(con)juncture was lawson fletcher's thought pile. Now blogging at soundofruins.net
"stay critical or die!" | email | (con)temporary



Preliminary sketchings on the rise of music blogging.

Is indie developing at a 'breakneck' pace? Or is this a logic of consumption simply masquerading as one of production? It accrues mass cultural capital via audience power on 'new' media (blogs, small print mags, social networks), with fans meticulously detailing the very minor movements forward in musical progress in the genre as a whole. A kind of snail genealogy of the genre. This in turn promotes a certain logic of musical consumption that is ceaseless and exponentially quickening, forcing the hand/ears of listeners to keep up.

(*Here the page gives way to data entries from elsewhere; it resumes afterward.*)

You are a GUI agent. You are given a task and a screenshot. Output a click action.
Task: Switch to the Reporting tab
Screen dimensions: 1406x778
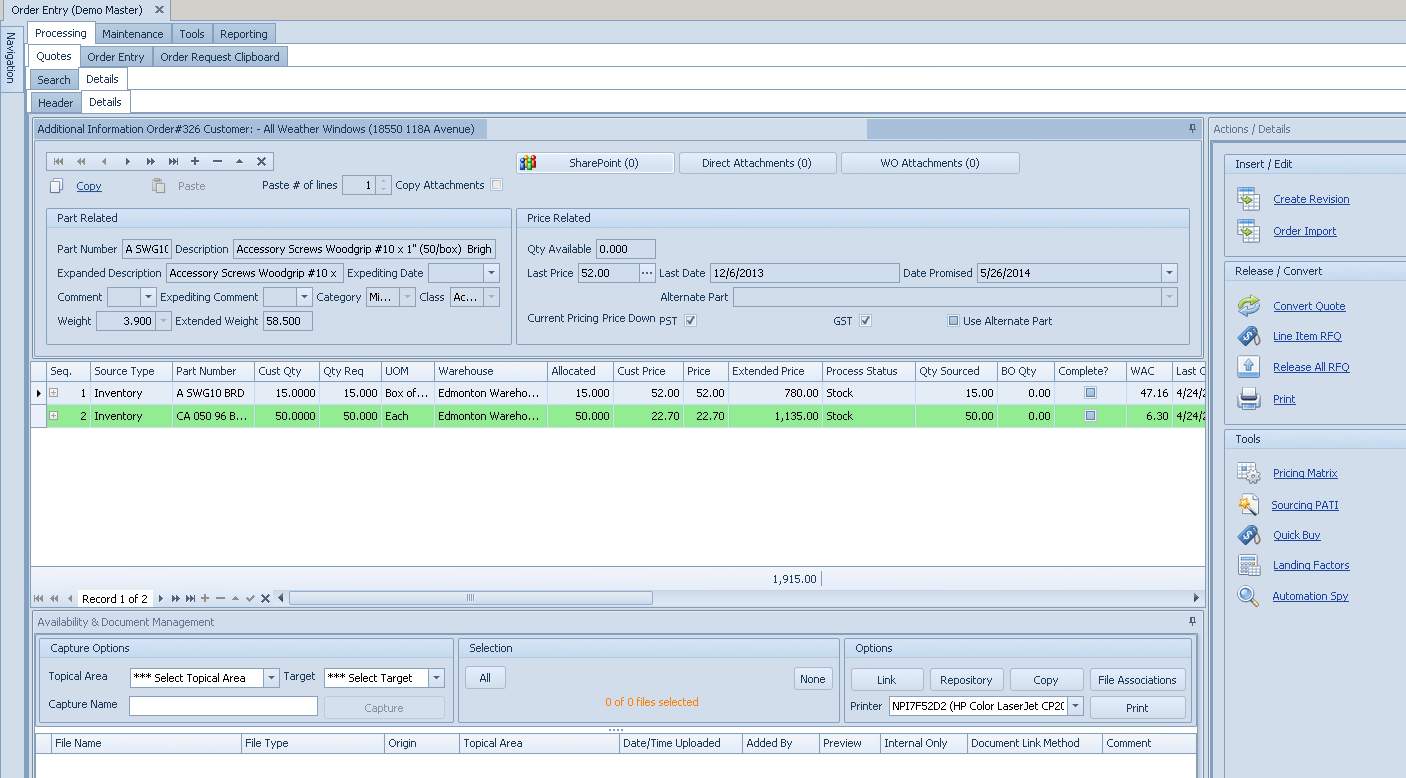(x=243, y=33)
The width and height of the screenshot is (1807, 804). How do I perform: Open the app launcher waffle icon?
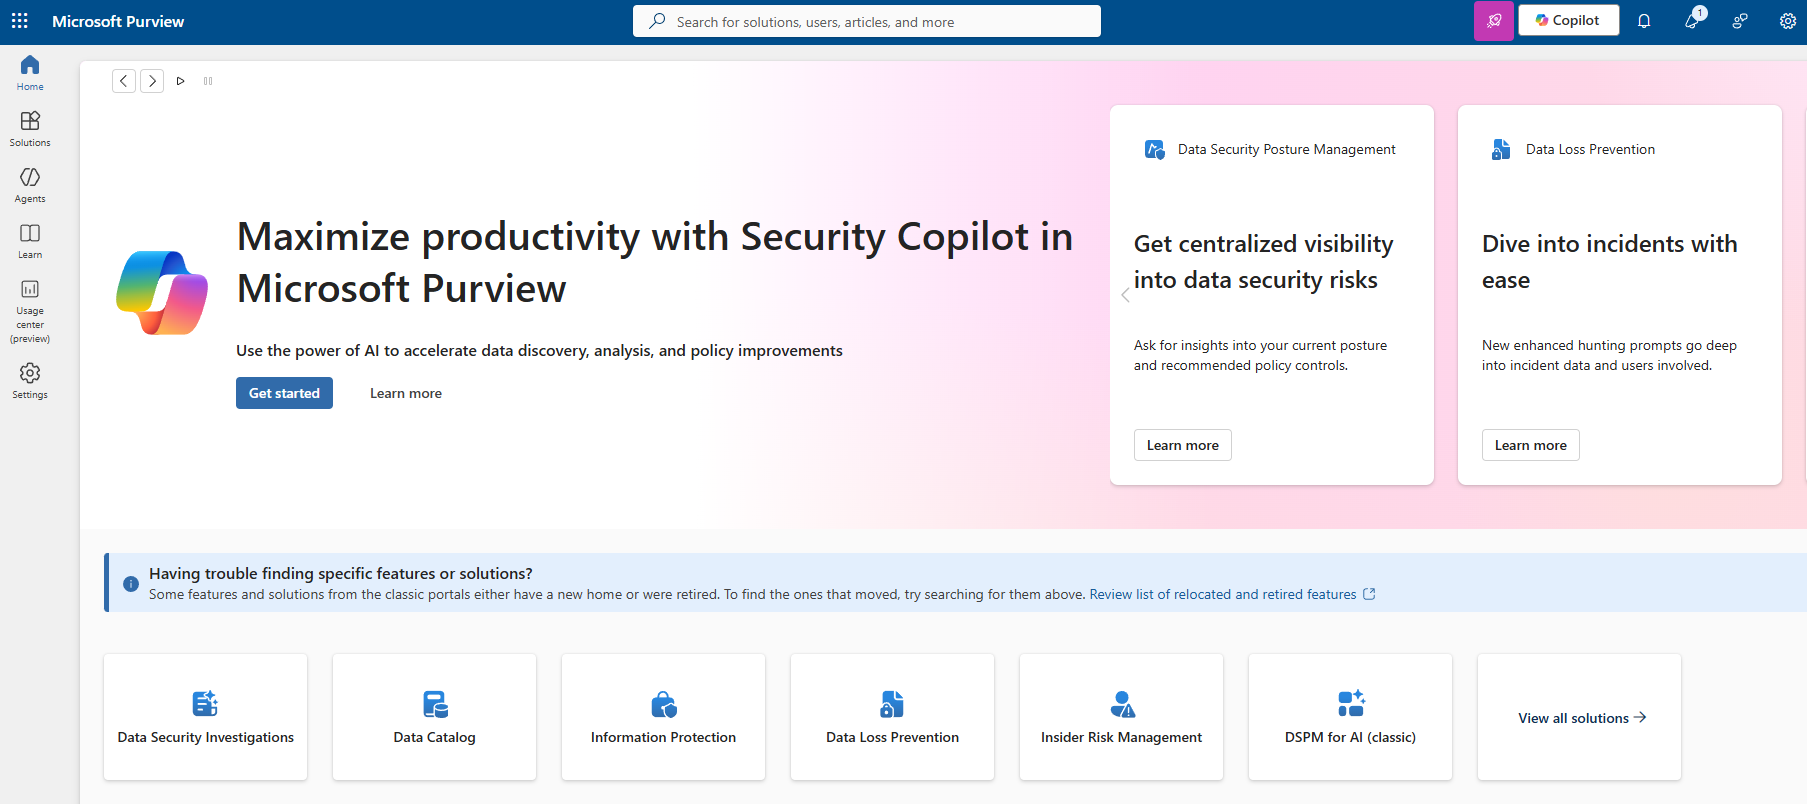(20, 21)
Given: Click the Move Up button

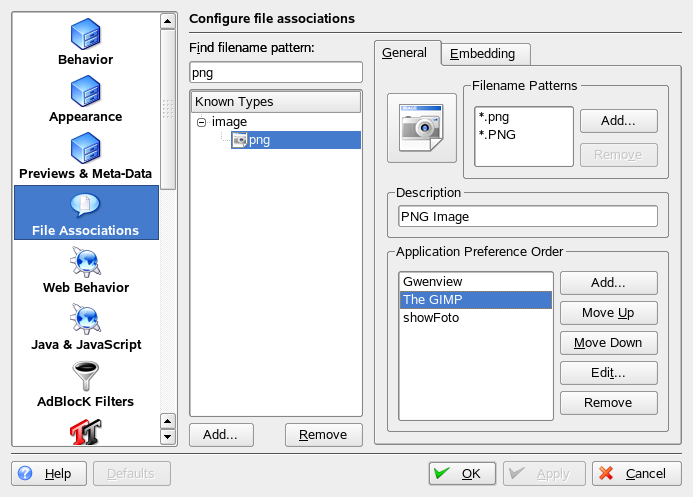Looking at the screenshot, I should click(608, 313).
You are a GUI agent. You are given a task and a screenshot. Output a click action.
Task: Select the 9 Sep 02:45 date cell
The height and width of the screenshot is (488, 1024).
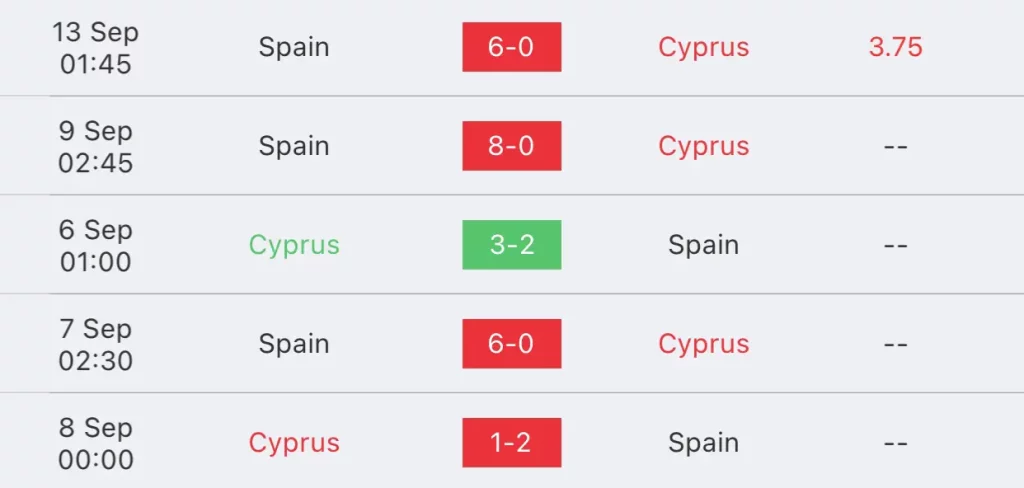coord(95,146)
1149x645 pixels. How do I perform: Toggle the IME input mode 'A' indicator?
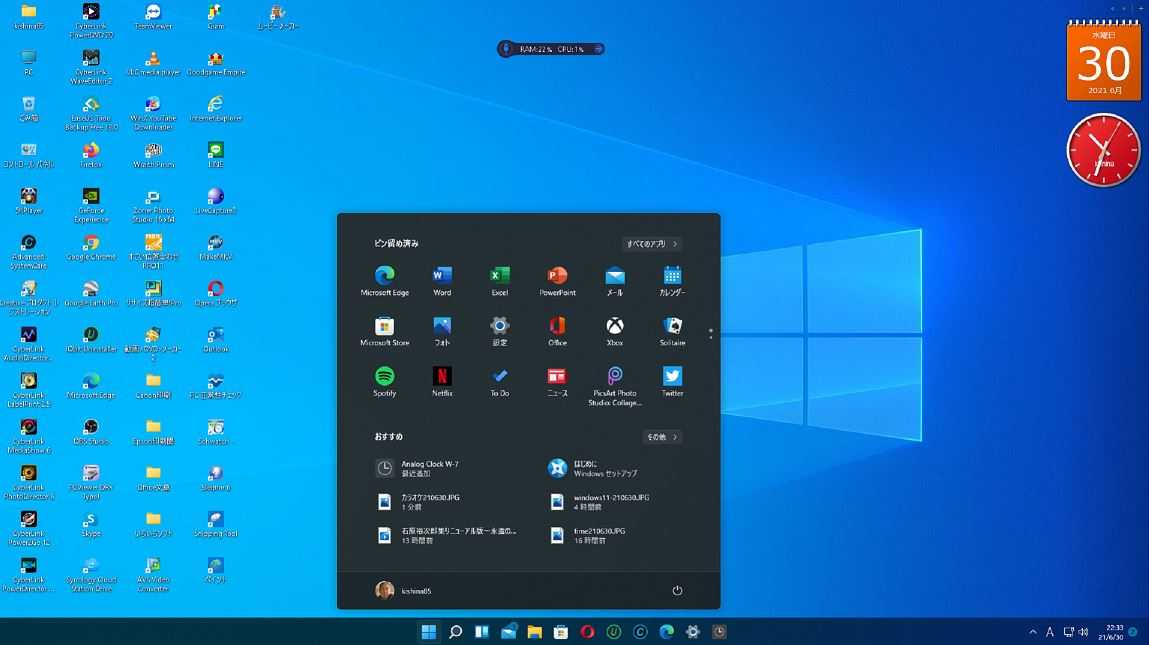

Blogs provide the means with which to do this, thereby completing the circle.

Blogs as the new 'A&R' - wtf is the value of employing promoters when audiences will do it for you for free (or least for advanced promo copies or files)? Never is there a 'disintermediation' in new media (in which the concatenation is defined "music" and "listener", a pure immediacy - cough cough bullshit). Instead, ever increasingly complex forms of reintermediation, often in a strange way via the very fulcrum of the audience itself. The blogger is ambivalently placed between producer and receiver, but that doesn't automatically reify her status as a kind of 'participatory culture' vanguard, but rather reinserts her into the power differential with a surface of democratic listening.

(cont) Blogs and the 'two step flow' model - I remember being told early on in my communications studies that the 'two step flow' model originally devised by Lazarsfeld in the 40s - whilst offering the first break in 'mass' theories, moving toward a less deterministic 'communication' - was a crudely defined, far too basic theory. Yeah I suppose it is, but the example of music blogging at least (possibly socio-cultural aspects of web 2.0 in general) ask us to re-evaluate this theory, of course absorbed within a larger cultural model of communication but now with renewed prominence. Because as far as digital music (and really, that is 'music' full stop now) goes, the two step flow model is completely explanatory: opinion leaders (bloggers) mediate between the media and the wider audience (listeners, people who use rss feeders). 'Black Kids are great' says blogosphere - band blows up. Or then have I just intervened into my own theorisation there? Because they only thing blogger hype really substantiated in relation to these guys was more fucking hype - seeing them play a number of undeserved shows at industry showcases and then generally fizzling out. Is it that this promotional discourse only refracts(?) directly back into more promotion, rather than moving units? Figures would be good.

So what we've basically got is a new communicative process in which the imbalance between producer and receiver is only ostensibly corrected by fan chatter, rather reinscribed back into the system, even if at a more distributed, decentred level.